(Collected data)
☆ ☆ ☆ ☆ ☆ ☆ ☆

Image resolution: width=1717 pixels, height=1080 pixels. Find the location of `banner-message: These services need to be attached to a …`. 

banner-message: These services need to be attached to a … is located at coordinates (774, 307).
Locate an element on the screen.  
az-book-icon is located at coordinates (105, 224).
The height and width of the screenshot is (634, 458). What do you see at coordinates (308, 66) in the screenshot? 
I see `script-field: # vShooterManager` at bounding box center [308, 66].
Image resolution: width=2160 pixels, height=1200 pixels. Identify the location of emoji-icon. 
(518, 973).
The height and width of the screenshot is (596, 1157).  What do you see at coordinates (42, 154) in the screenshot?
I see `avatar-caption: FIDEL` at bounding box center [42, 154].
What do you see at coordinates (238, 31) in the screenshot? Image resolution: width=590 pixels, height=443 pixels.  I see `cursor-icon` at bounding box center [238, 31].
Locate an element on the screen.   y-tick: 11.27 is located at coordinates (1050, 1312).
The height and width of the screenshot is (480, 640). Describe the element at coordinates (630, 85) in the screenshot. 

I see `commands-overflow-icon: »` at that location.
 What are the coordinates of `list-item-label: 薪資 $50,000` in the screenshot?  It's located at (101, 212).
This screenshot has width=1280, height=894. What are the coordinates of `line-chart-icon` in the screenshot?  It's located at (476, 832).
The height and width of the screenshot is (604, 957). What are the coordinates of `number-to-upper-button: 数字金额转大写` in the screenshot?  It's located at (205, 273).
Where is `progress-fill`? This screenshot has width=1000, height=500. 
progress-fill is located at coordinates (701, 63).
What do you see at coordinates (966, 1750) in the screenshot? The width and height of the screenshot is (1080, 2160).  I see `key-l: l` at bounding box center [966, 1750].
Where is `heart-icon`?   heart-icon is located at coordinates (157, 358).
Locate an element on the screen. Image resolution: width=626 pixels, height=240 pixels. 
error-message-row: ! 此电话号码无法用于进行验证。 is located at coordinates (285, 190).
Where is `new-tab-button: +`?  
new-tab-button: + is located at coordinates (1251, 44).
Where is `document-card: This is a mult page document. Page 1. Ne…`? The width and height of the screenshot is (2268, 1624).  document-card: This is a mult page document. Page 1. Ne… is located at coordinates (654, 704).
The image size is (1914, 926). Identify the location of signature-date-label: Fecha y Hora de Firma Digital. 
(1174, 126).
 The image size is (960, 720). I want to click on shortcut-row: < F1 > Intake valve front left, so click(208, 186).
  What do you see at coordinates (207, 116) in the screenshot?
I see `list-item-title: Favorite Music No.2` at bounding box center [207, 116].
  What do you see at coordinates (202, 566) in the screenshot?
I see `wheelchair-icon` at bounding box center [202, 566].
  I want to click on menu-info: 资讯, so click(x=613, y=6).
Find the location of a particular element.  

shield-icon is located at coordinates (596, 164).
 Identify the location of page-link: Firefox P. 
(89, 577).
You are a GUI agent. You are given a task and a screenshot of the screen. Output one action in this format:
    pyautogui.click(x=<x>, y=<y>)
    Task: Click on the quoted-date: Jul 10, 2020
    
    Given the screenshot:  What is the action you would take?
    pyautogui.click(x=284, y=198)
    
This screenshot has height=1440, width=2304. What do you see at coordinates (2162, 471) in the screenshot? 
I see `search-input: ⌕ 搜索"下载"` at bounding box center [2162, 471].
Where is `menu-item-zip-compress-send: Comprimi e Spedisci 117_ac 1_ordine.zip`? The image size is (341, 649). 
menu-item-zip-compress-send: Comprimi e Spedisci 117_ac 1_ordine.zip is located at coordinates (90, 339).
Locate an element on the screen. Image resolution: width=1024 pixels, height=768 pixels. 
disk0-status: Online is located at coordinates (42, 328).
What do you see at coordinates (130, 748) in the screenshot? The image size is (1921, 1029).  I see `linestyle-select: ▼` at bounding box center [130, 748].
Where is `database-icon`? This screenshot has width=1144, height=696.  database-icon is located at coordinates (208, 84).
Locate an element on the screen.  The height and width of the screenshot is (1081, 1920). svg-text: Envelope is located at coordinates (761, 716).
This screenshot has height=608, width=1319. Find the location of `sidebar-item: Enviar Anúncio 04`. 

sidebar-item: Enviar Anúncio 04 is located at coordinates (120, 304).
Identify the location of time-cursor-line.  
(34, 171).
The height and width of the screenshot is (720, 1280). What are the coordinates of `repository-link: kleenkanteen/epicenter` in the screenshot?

☆ ☆ ☆ ☆ ☆ ☆ ☆

ACTIVITY => Recast the data as a numbered list with blank lines omitted, covering only the portion that begins with the line containing "Image resolution: width=2160" and runs through the line containing "center [42, 154].".

RESPONSE TO THE EXERCISE =>
1. Image resolution: width=2160 pixels, height=1200 pixels. Identify the location of emoji-icon. 
2. (518, 973).
3. The height and width of the screenshot is (596, 1157).  What do you see at coordinates (42, 154) in the screenshot?
4. I see `avatar-caption: FIDEL` at bounding box center [42, 154].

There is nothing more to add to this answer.